A Exposibram 2026 começou na segunda-feira (24), em Belo Horizonte, colocando a geopolítica no centro das discussões sobre os rumos da mineração. O Talk Show de abertura, intitulado “Mineração e Geopolítica”, reuniu executivas e executivos de grandes empresas para discutir os efeitos das mudanças no cenário internacional sobre investimentos, cadeias de suprimentos, segurança energética, descarbonização e projetos de longo prazo.
Participaram do debate Patrícia Procópio, presidente da Women in Mining Brasil e CEO da Geraes Strategy; Gisele Salvador, CFO da Alcoa Brasil; Grazielle Parenti, vice-presidente executiva de Sustentabilidade da Vale; Jean Silva Cintra, CFO da Lundin Mining Brasil; e Mariette Bylsma, presidente de joint ventures da BHP.

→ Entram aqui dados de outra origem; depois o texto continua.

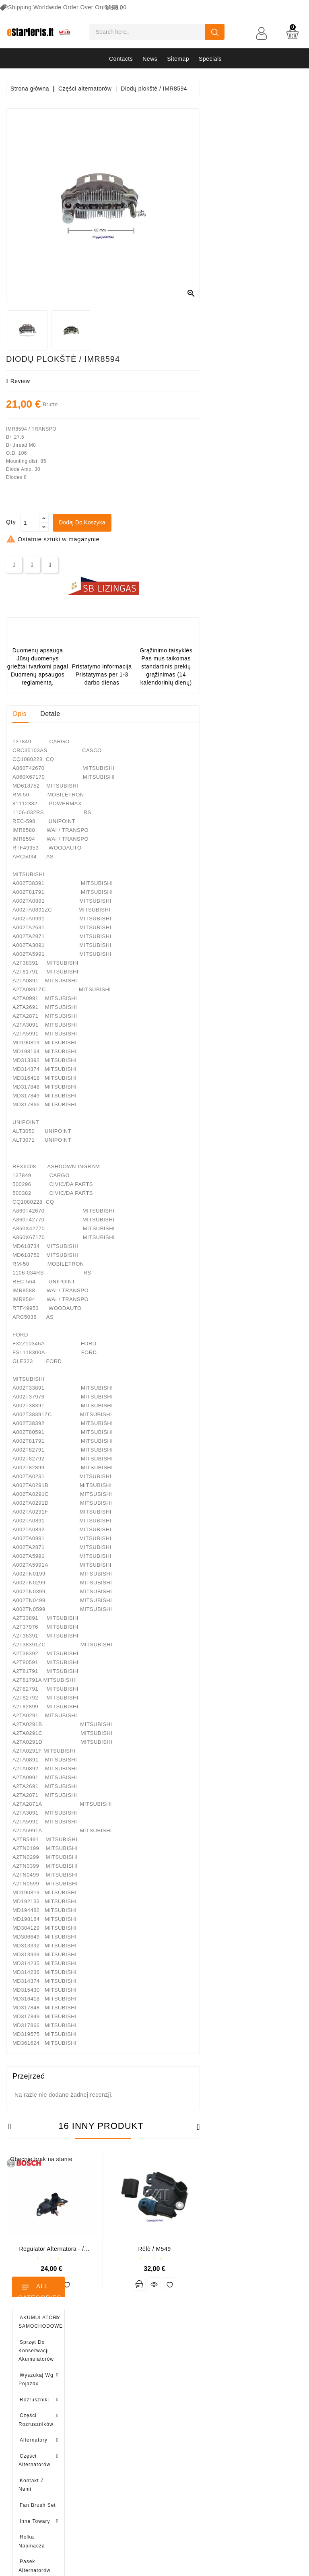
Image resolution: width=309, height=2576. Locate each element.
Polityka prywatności (265, 2358)
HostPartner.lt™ (106, 2566)
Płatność (249, 2401)
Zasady (248, 2373)
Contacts (121, 59)
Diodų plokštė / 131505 (62, 682)
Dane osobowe (103, 2344)
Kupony (93, 2429)
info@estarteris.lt (42, 2375)
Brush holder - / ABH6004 (63, 600)
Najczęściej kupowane (190, 2373)
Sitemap (178, 59)
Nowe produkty (181, 2358)
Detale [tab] (153, 713)
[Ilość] (132, 523)
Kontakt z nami (258, 2443)
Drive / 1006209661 (58, 641)
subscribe (154, 2506)
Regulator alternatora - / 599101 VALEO (51, 841)
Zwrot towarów (257, 2429)
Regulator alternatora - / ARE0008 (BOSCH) (154, 2252)
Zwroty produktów (107, 2358)
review (121, 381)
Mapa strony (254, 2457)
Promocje (173, 2344)
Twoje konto (112, 2327)
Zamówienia (99, 2373)
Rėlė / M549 (257, 2249)
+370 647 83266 (41, 2360)
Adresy (92, 2415)
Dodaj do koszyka (186, 522)
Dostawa (249, 2344)
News (149, 59)
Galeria (248, 2415)
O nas (246, 2387)
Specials (210, 59)
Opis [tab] (122, 713)
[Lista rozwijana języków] (112, 8)
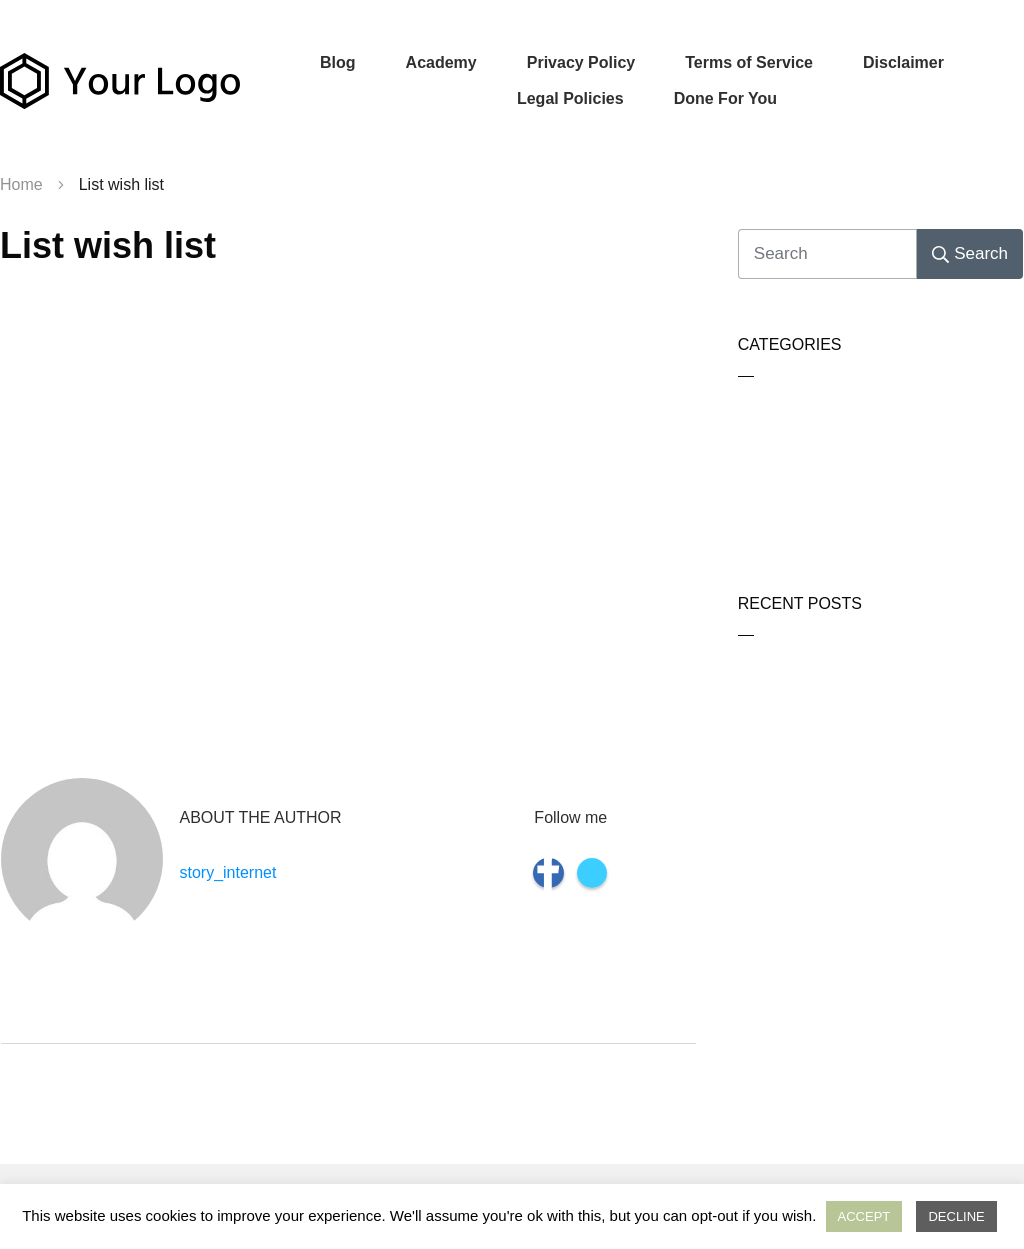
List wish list (108, 245)
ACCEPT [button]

Exposibram 2026 coloca geopolítica no centro das decisões
Na abertura do painel, Patrícia Procópio destacou que as questões geopolíticas passaram a influenciar diretamente decisões empresariais e estratégias de diferentes setores. Na avaliação da executiva, o conceito de soberania também ganhou novas dimensões e hoje envolve, além dos recursos minerais, tecnologia, dados, energia, logística e segurança das cadeias de abastecimento.
O cenário internacional, marcado por mudanças frequentes e maior instabilidade, exige das empresas uma preparação capaz de lidar com diferentes possibilidades. Nesse contexto, planejamento, governança e gerenciamento de riscos foram apontados como elementos fundamentais para decisões que precisam considerar horizontes de longo prazo.
Gisele Salvador ressaltou que os movimentos geopolíticos fazem parte dos ciclos econômicos e políticos e que as empresas precisam desenvolver estratégias capazes de atravessar esses períodos sem abandonar seus objetivos.
A executiva acrescentou que mudanças constantes no ambiente externo não devem levar as companhias a alterar completamente seus planos. “Não dá para alterar a estratégia toda vez que o cenário muda, mas é importante uma previsão de futuro”, afirmou.
Mineração brasileira busca transformar potencial em resultados
A transição energética também apareceu como um dos principais temas do debate. Para Grazielle Parenti, o momento oferece ao Brasil uma oportunidade relevante devido à combinação de recursos minerais e capacidade energética, mas o país precisa transformar suas vantagens naturais em resultados concretos.
A executiva da Vale também destacou que o movimento global de redução das emissões deve continuar influenciando os mercados e as estratégias empresariais.
Nesse cenário, a capacidade de tornar as cadeias de valor mais resistentes a interrupções foi apontada como uma prioridade. Jean Silva Cintra ressaltou que a estabilidade é importante para atrair investimentos e que as empresas precisam compreender os riscos associados ao ambiente internacional, além de buscar alternativas de fornecedores para reduzir impactos sobre custos e logística.
Mariette Bylsma destacou que os fatores geopolíticos já fazem parte das decisões cotidianas das empresas e exigem capacidade de adaptação, agilidade e disciplina.
No encerramento, os participantes reforçaram a necessidade de uma estratégia de longo prazo para que o Brasil consiga transformar sua disponibilidade de recursos minerais em desenvolvimento econômico. Entre os pontos destacados estiveram a criação de um planejamento que ultrapasse diferentes governos, além da necessidade de estabilidade, investimentos, inovação e parcerias para fortalecer a posição brasileira nas cadeias globais de valor.